AVAILABLE DATA:
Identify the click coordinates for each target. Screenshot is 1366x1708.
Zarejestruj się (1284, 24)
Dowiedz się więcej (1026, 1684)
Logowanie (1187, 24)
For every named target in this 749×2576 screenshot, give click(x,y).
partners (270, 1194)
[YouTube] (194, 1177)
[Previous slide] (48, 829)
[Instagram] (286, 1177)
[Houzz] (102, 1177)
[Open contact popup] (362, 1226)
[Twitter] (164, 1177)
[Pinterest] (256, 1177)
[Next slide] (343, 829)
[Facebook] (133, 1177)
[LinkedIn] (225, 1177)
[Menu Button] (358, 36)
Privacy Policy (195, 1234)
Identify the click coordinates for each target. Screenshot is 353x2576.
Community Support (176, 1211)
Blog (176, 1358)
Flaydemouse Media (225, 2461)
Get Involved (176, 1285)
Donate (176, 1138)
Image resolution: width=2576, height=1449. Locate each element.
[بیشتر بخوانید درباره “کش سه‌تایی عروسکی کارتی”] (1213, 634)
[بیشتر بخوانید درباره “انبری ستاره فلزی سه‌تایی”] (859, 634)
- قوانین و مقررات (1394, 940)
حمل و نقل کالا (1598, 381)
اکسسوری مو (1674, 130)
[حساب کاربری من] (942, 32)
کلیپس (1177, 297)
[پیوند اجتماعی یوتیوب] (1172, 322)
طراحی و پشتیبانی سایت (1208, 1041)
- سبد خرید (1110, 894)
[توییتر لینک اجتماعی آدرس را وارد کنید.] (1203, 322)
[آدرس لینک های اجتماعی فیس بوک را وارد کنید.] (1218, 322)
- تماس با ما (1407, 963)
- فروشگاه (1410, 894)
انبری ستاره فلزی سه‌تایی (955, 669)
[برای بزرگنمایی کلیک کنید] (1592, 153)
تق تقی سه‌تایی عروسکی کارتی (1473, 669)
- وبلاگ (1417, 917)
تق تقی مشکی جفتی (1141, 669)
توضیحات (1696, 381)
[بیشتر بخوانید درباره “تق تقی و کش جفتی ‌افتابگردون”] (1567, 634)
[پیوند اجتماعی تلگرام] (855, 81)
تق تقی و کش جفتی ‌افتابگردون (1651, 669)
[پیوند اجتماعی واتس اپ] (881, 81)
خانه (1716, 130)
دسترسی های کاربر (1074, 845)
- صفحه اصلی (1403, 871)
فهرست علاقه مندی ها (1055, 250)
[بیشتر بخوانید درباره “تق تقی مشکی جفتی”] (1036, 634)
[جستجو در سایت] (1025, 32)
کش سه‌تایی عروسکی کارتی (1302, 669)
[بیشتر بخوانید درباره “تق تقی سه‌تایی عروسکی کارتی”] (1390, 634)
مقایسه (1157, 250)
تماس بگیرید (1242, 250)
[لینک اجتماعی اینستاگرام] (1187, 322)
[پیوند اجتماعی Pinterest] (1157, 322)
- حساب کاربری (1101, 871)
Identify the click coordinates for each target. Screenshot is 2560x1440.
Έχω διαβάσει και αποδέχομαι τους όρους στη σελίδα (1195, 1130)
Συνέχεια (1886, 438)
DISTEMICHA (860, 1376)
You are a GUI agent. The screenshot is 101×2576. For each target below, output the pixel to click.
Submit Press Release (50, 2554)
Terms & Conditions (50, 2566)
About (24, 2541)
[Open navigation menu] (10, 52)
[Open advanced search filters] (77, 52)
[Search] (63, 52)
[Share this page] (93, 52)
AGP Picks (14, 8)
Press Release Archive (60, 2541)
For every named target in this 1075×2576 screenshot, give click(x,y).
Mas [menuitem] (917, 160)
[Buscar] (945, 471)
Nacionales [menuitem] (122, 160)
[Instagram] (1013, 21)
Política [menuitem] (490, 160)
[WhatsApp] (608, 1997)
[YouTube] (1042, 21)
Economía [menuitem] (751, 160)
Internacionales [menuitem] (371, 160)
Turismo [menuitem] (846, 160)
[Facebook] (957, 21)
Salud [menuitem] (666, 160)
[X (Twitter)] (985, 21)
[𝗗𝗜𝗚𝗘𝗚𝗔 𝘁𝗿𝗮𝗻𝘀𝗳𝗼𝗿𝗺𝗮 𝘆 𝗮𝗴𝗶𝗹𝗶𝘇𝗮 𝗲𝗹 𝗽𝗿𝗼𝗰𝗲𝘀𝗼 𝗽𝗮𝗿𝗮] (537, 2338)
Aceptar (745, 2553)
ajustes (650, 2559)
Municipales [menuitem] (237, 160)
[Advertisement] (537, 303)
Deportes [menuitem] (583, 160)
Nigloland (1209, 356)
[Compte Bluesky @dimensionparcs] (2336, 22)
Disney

EXERCISE AIM:
Please give back exactly the lines of this listing beginning at the line with "Community Support (176, 1211)" and ending with the line with "DISTEMICHA (860, 1376)", both included, and nothing else.

EXPECTED OUTPUT:
Community Support (176, 1211)
Blog (176, 1358)
Flaydemouse Media (225, 2461)
Get Involved (176, 1285)
Donate (176, 1138)
Image resolution: width=2576, height=1449. Locate each element.
[بیشتر بخوانید درباره “کش سه‌تایی عروسکی کارتی”] (1213, 634)
[بیشتر بخوانید درباره “انبری ستاره فلزی سه‌تایی”] (859, 634)
- قوانین و مقررات (1394, 940)
حمل و نقل کالا (1598, 381)
اکسسوری مو (1674, 130)
[حساب کاربری من] (942, 32)
کلیپس (1177, 297)
[پیوند اجتماعی یوتیوب] (1172, 322)
طراحی و پشتیبانی سایت (1208, 1041)
- سبد خرید (1110, 894)
[توییتر لینک اجتماعی آدرس را وارد کنید.] (1203, 322)
[آدرس لینک های اجتماعی فیس بوک را وارد کنید.] (1218, 322)
- تماس با ما (1407, 963)
- فروشگاه (1410, 894)
انبری ستاره فلزی سه‌تایی (955, 669)
[برای بزرگنمایی کلیک کنید] (1592, 153)
تق تقی سه‌تایی عروسکی کارتی (1473, 669)
- وبلاگ (1417, 917)
تق تقی مشکی جفتی (1141, 669)
توضیحات (1696, 381)
[بیشتر بخوانید درباره “تق تقی و کش جفتی ‌افتابگردون”] (1567, 634)
[پیوند اجتماعی تلگرام] (855, 81)
تق تقی و کش جفتی ‌افتابگردون (1651, 669)
[پیوند اجتماعی واتس اپ] (881, 81)
خانه (1716, 130)
دسترسی های کاربر (1074, 845)
- صفحه اصلی (1403, 871)
فهرست علاقه مندی ها (1055, 250)
[بیشتر بخوانید درباره “تق تقی مشکی جفتی”] (1036, 634)
[جستجو در سایت] (1025, 32)
کش سه‌تایی عروسکی کارتی (1302, 669)
[بیشتر بخوانید درباره “تق تقی سه‌تایی عروسکی کارتی”] (1390, 634)
مقایسه (1157, 250)
تماس بگیرید (1242, 250)
[لینک اجتماعی اینستاگرام] (1187, 322)
[پیوند اجتماعی Pinterest] (1157, 322)
- حساب کاربری (1101, 871)
Identify the click coordinates for each target. Screenshot is 2560x1440.
Έχω διαβάσει και αποδέχομαι τους όρους στη σελίδα (1195, 1130)
Συνέχεια (1886, 438)
DISTEMICHA (860, 1376)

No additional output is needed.